This invention relates to a transfer switch of the type that is adapted to be interconnected with an auxiliary power source, such as an electrical generator, for controlling the supply of electrical power from the generator to branch electrical circuits in an electrical load center. More particularly, the invention relates to a transfer switch that connects the neutrals of a load center in a single and switchable connection thereby allowing connection and disconnection of the load center neutrals to a primary power source or an auxiliary power source in a single operation.
A building, such as a home or other dwelling, will present critical and non-critical loads to the primary power source of the building, which is generally a utility power supply. The critical loads for a home, for instance, may include the HVAC system, sump pump, refrigerators, freezers, dishwasher, washer/dryer, and life-sustaining medical equipment. All other loads of the home will generally be considered non-critical. The non-critical loads are generally connected to non-critical branches that are hardwired to a load center and the critical loads may be connected to critical branches that are hardwired to a separate subpanel; both of which are powered by the primary power source during normal primary power source operation.
To ensure power to the critical loads during primary power source failure, it is known to connect the subpanel and, thus, the critical loads, to an auxiliary power source, such as electrical generator using a transfer switch. The majority of prior art transfer switches are manually operated. With transfer switches of this type, the operator initiates operation of an auxiliary power source, such as an electric generator, and connects the auxiliary power source to the transfer switch, unless there is a permanent connection between the generator and the transfer switch. The individual switches or circuit breakers of the transfer switch are then actuated to supply power from the generator to the circuits in which the individual transfer switches are connected.

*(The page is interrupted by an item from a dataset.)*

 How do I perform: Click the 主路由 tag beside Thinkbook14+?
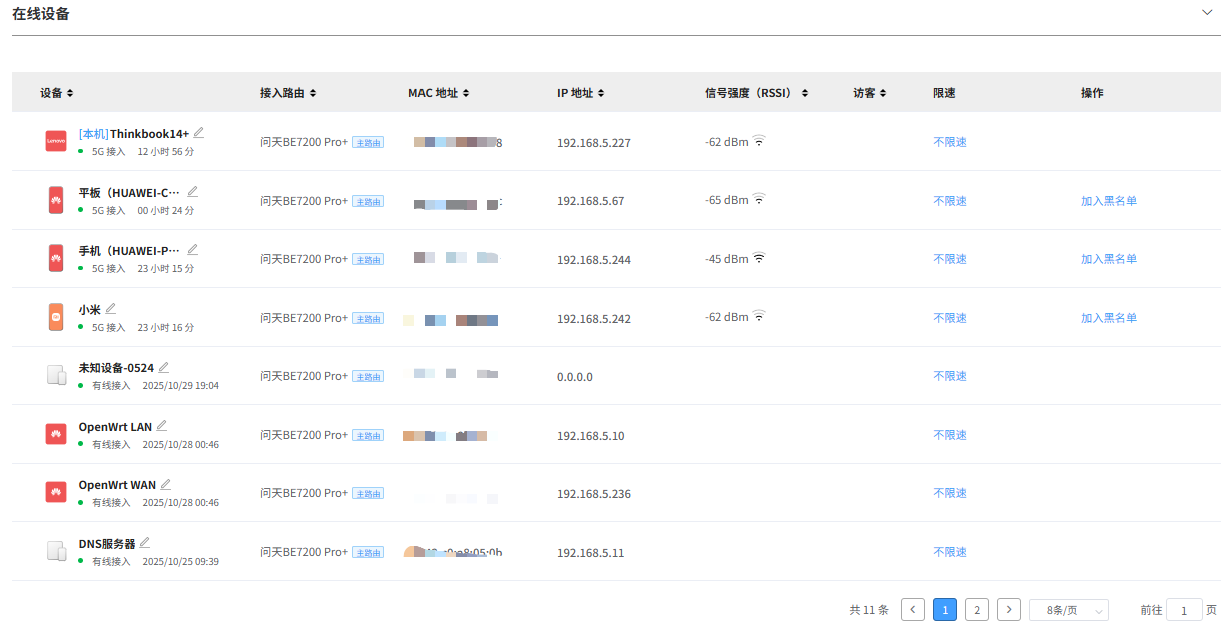point(367,141)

As shown in FIG. 1, a conventional manual transfer switch 10 is operative to selectively connect a series of loads 12 between a primary power source 14 and an auxiliary power source 16. In the illustrated example, the manual transfer switch 10 is a four-circuit, load-side, non-separately-derived transfer switch. In this regard, the manual transfer switch 10 services four loads, represented by resistors R1, R2, R3, and R4 and performs any switching of the loads 12 between the primary and auxiliary power sources 14, 16 using hot switches 18 after utility breakers 20 and distribution breakers 22. As evident in the schematic, the primary power source 14 includes two hot lines 24, 26 and a neutral line 28 and the auxiliary power source 16 similarly includes two hot lines 30, 32 and a neutral line 34. As further illustrated in the schematic, the neutral lines 28, 34 are permanently connected to, rather than switched between, the primary power source 14 and the auxiliary power source 16. Because of this permanent connection, the manual transfer switch 10 could not be used in a separately-derived, load-side manner, as may be desired.

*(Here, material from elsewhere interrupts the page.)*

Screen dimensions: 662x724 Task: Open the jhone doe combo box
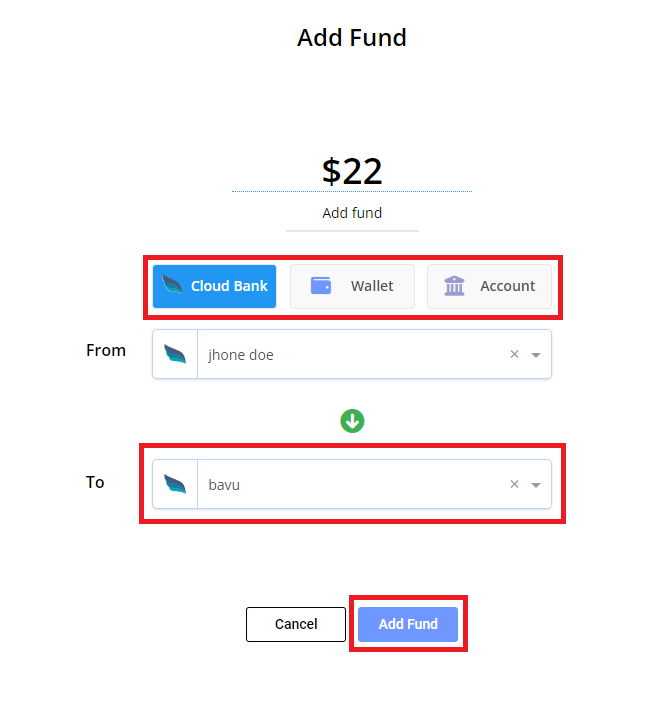point(352,354)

Because of this desirability to have a separately-derived configuration, one proposed solution to the drawbacks presented by a non-separately-derived, load-side transfer switch, such as that shown in FIG. 1, is a transfer switch in which a neutral switch is used for each hot switch, as shown in FIG. 2. In this example, transfer switch 10 includes two hot switches 18 and two neutral switches 36 to selectively connect neutral wires 28, 34 of the primary power and auxiliary power sources 14, 16, respectively, to loads 12.

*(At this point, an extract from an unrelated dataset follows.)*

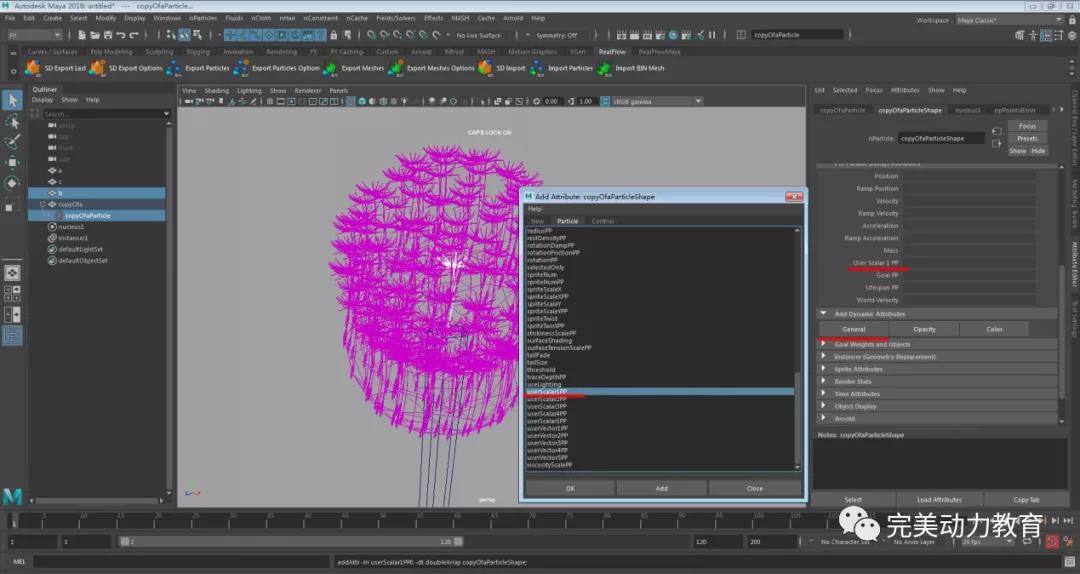Activate the Select tool in the toolbox
The width and height of the screenshot is (1080, 574).
pyautogui.click(x=12, y=100)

In the proposed solution shown in FIG. 2, the number of hot switches 18 is effectively reduced by one-half to account for the neutral switches 36. That is, if the transfer switch 10 is configured to have four switches, two of those switches are used as hot switches 18 and the remaining two switches are used as neutral switches 36. Alternately, the transfer switch 10 may be constructed to have a total of eight switches to provide the same number of hot switches 18 provided by the transfer switch 10 illustrated in FIG. 1. Doubling the number of switches effectively increases the size, wiring complexity, and cost of the transfer switch.